Saved entries:
|---|

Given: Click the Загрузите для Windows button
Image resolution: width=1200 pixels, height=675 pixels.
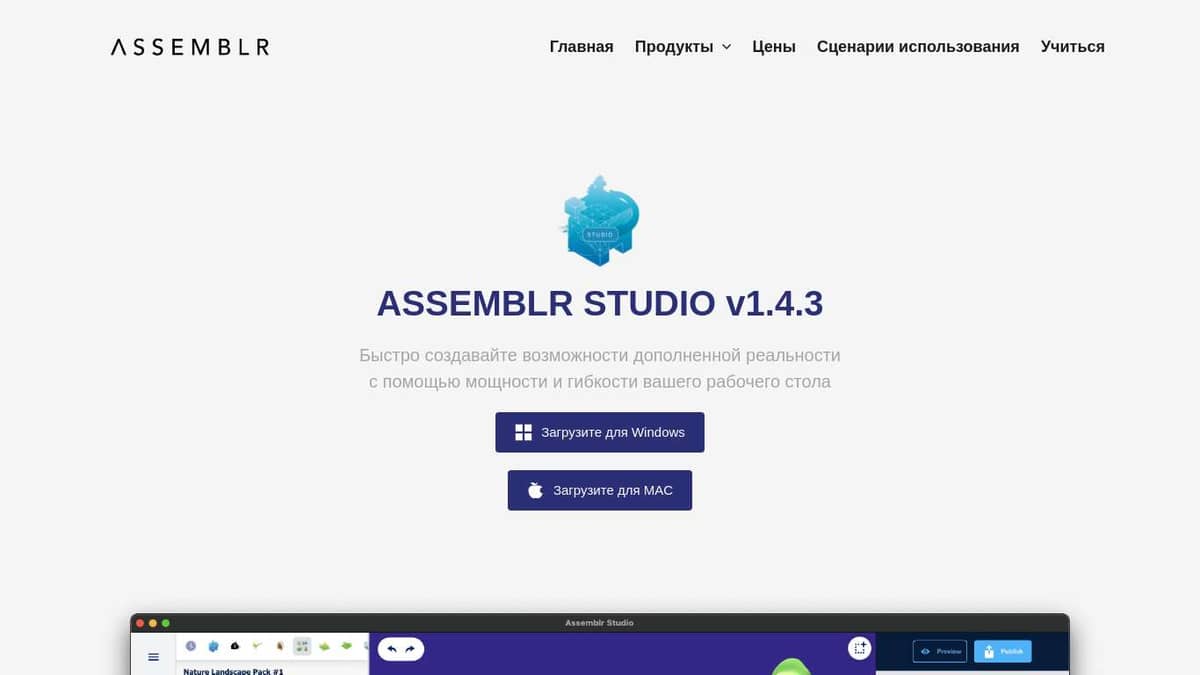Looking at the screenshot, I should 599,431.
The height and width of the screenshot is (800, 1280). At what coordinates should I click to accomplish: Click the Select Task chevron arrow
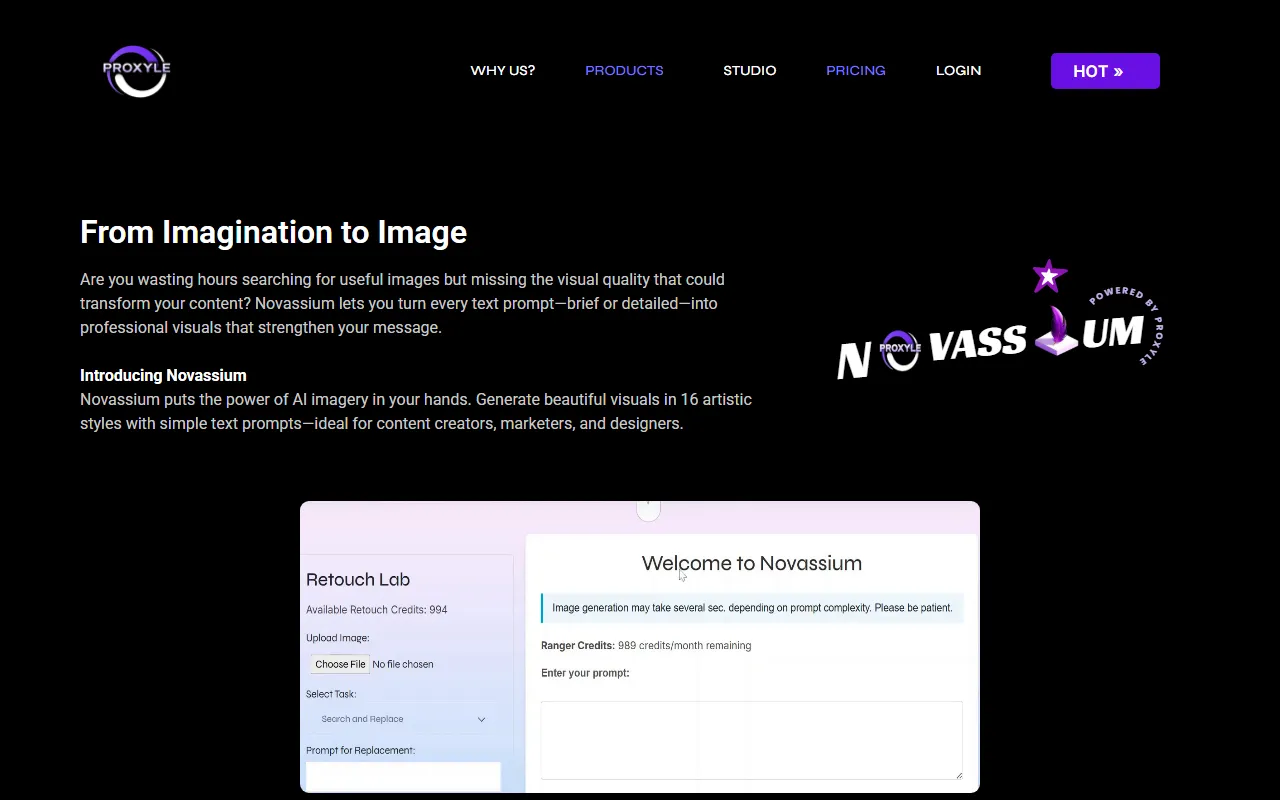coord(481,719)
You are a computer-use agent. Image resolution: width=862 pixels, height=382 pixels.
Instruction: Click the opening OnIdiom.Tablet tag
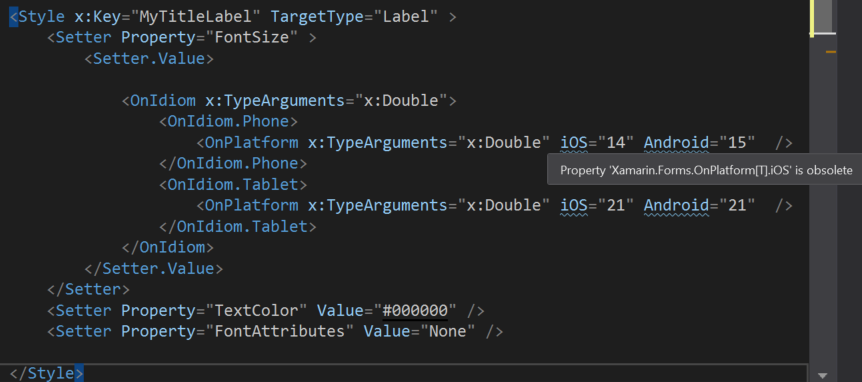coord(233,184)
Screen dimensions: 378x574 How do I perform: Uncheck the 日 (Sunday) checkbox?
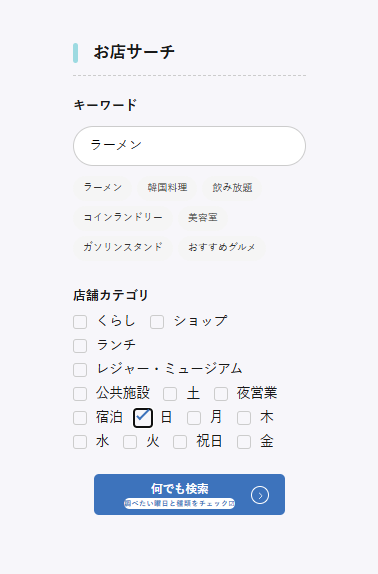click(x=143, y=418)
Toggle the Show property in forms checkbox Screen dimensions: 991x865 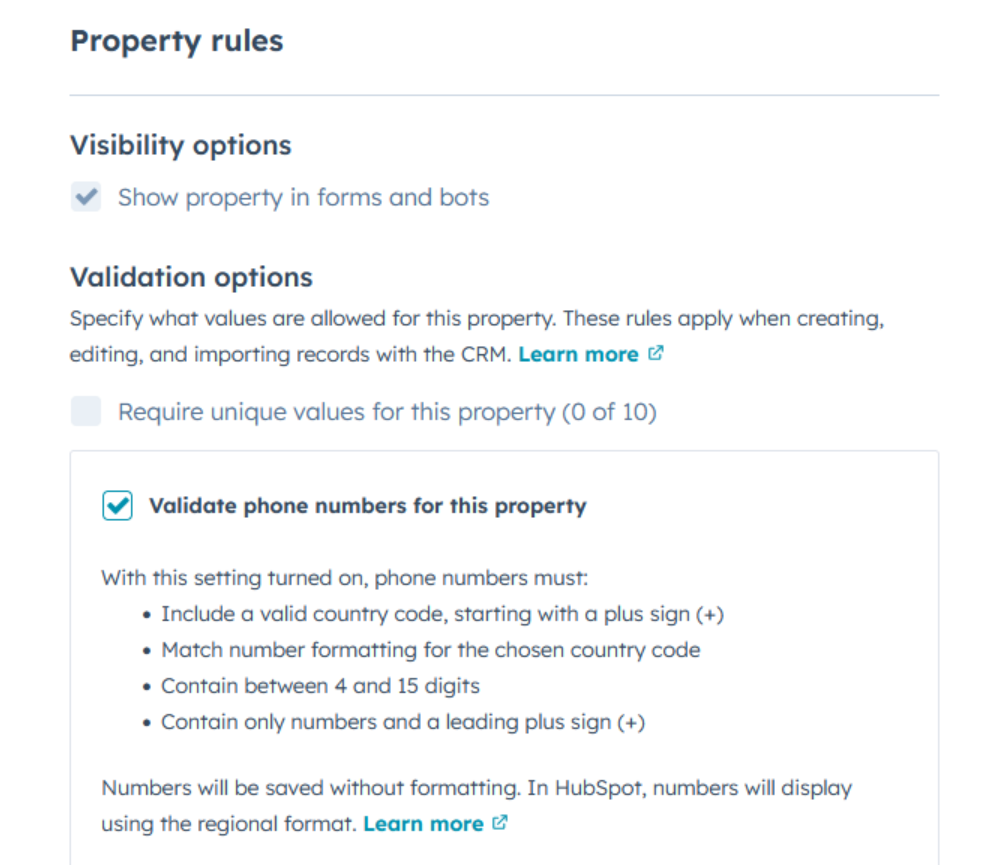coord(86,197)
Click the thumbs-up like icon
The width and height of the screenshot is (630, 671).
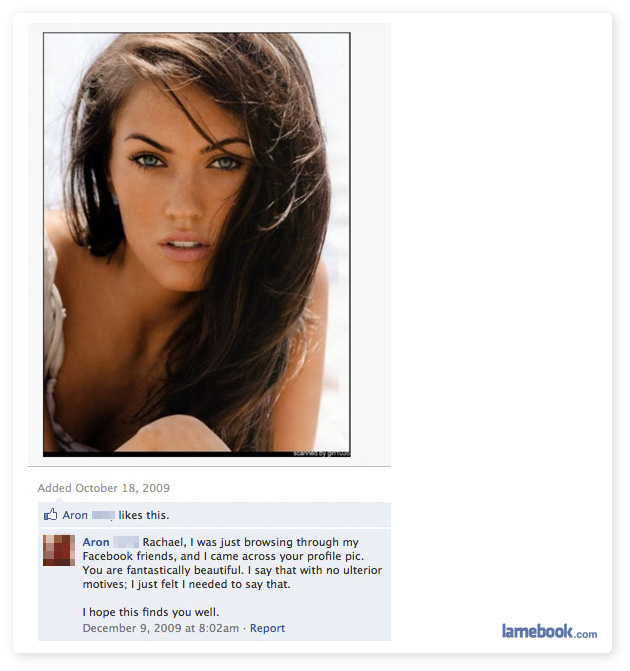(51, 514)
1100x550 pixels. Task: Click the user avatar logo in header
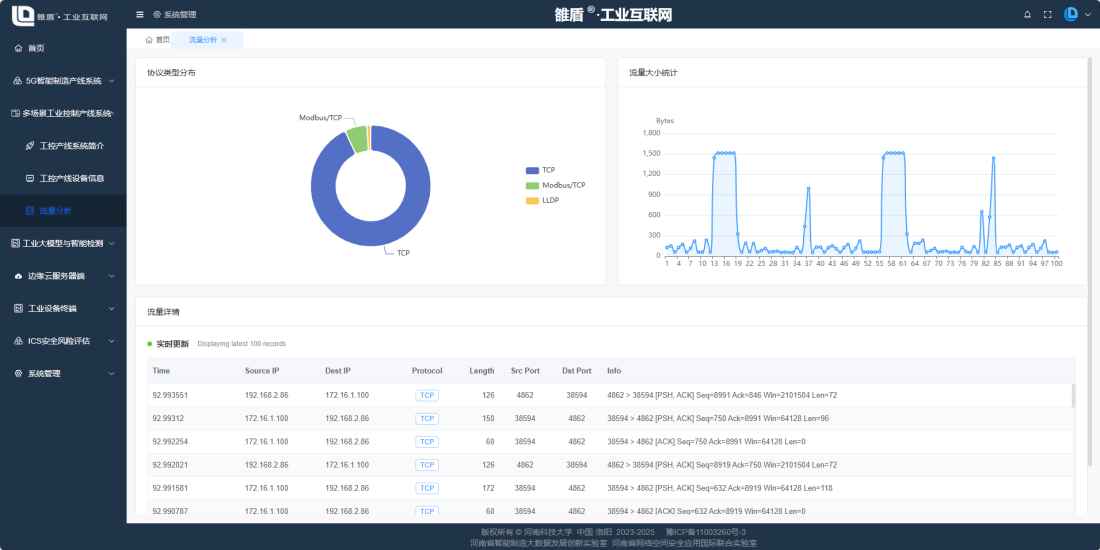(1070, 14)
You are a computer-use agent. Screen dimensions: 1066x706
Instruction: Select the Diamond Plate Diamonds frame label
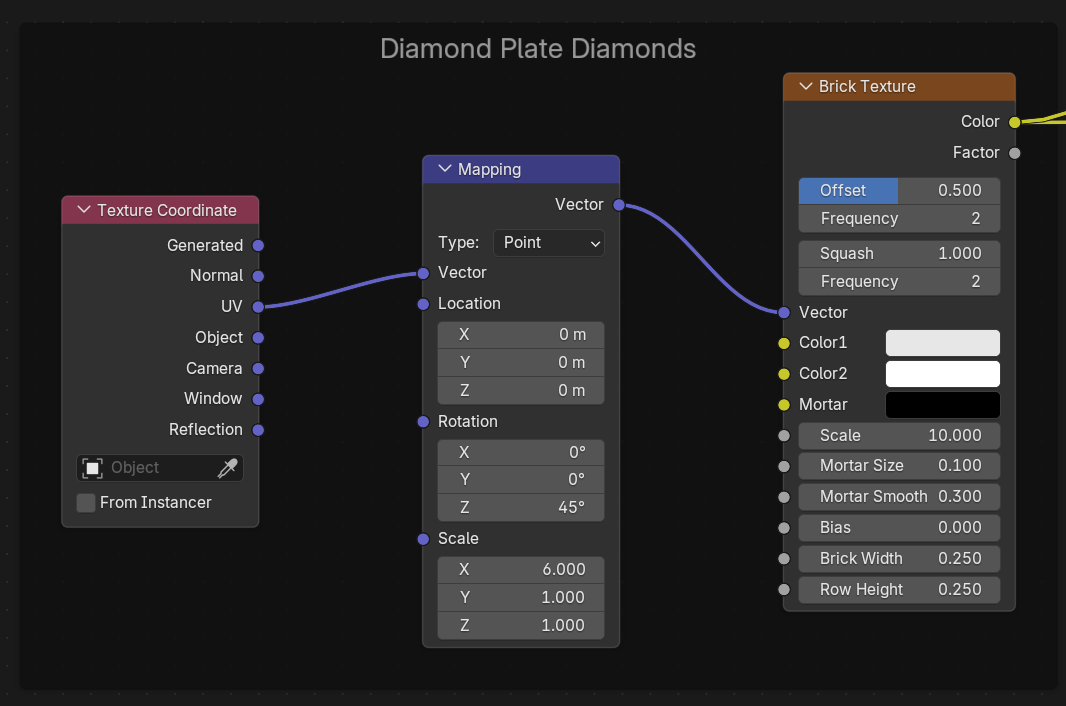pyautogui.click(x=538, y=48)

|---|

**PROBLEM STATEMENT**
Please go over the data above and copy each line with "computer" in it.

**ANSWER SPACE**
You are a computer-use agent. Image resolution: width=862 pixels, height=382 pixels.
You are a computer-use agent. Screen dimensions: 1066x706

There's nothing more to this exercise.